The Ballot Initiative Strategy Center has unveiled a new ad highlighting the fact that between 1997 and 2006, anti-affirmative action gadfly Ward Connerly has "lined his own pockets with over $7.6 million from his two tax exempt non-profit organizations; American Civil Rights Institute and the American Civil Rights Coalition."
The BISC points to this recent article on Connerly from The American Conservative that sums up his career by explaining that while "his activism is not entirely cynical" he has somehow managed to acquire "wealth and fame for accomplishing nothing":
But don’t spend too much sympathy on Ward Connerly. The Right’s point man on affirmative action doesn’t need political successes to be a success. While his plans sputter and his former achievements are overturned, Connerly is still being handsomely rewarded. Once he received favored status from the conservative movement, his future was guaranteed. As an activist, Connerly has made millions opposing affirmative action. As a businessman and consultant, he has also made hundreds of thousands in large part because of it.

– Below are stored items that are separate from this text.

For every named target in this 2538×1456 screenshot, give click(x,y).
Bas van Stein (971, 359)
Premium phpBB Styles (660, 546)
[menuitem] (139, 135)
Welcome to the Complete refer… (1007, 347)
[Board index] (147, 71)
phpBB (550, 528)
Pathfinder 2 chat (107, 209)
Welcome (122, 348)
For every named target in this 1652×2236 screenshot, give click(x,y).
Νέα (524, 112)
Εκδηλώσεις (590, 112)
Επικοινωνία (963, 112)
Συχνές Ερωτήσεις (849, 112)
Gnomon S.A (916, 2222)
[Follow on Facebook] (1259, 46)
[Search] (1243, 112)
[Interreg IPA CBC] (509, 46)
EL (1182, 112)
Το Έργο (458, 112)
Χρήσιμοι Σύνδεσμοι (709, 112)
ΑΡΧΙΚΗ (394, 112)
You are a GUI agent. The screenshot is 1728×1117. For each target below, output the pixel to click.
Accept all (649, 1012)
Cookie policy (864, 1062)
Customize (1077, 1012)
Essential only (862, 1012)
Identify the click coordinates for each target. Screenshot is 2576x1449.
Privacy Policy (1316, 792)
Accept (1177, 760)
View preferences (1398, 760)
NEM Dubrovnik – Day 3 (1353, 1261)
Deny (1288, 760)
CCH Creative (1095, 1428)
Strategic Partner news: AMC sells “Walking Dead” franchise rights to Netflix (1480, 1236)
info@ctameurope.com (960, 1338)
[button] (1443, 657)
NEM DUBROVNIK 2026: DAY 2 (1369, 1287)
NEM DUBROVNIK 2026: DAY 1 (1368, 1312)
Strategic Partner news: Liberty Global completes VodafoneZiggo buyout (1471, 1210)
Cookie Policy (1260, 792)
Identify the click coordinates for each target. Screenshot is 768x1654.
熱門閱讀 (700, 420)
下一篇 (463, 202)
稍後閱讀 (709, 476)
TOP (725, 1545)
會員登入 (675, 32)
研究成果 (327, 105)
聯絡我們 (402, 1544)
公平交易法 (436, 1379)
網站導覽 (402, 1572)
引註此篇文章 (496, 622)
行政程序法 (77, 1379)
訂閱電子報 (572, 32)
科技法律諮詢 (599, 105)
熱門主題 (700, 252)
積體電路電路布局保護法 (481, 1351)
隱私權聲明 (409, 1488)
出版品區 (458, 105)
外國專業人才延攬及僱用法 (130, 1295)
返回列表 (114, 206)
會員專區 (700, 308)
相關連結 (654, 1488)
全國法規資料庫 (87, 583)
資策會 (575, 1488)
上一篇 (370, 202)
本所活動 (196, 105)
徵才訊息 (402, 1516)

Between 1999 and 2005, Connerly’s nonprofits, the American Civil Rights Institute and the American Civil Rights Coalition, didn’t challenge a single affirmative-action law. Yet donations climbed to almost $2 million per year. The share that Connerly paid to himself, or to his private for-profit consulting firm, Connerly and Associates, also dramatically increased. In 1998, 22 percent of his nonprofits’ revenue was paid to Connerly in salary or to his firm. By 2001, Connerly’s salary and the fees charged by Connerly and Associates ate up 49 percent of the nonprofits’ combined revenue. Most of the money paid to the firm was listed on tax forms as “speaking fees.” In 2006, when Connerly took up a concrete goal in political activism—ending Michigan’s affirmative-action policies—the cut of nonprofit revenue paid to him and his firm rose to 66 percent of total receipts, nearly $1.6 million.
Connerly’s nonprofits employ him for 30 hours a week and two others full time. The nonprofits then hire him from Connerly and Associates to make speeches. In 2003, ACRI and ACRC paid him $314,079 while he managed two people. By comparison, that year the National Action Network, which receives about $1 million in public funds, only paid Al Sharpton about $4,000. The Claremont Institute, a neoconservative think tank in California, paid its top executive $132,000, and its staff is 9 times the size of Connerly’s. The Heritage Foundation paid its president $292,000 to manage a staff of over 180. The primary financial responsibility that Ward Connerly had at his nonprofits that year was paying his firm over $400,000 for Ward Connerly the consultant, Ward Connerly the speaker, Ward Connerly the political maven—and occasionally a security detail to guard him.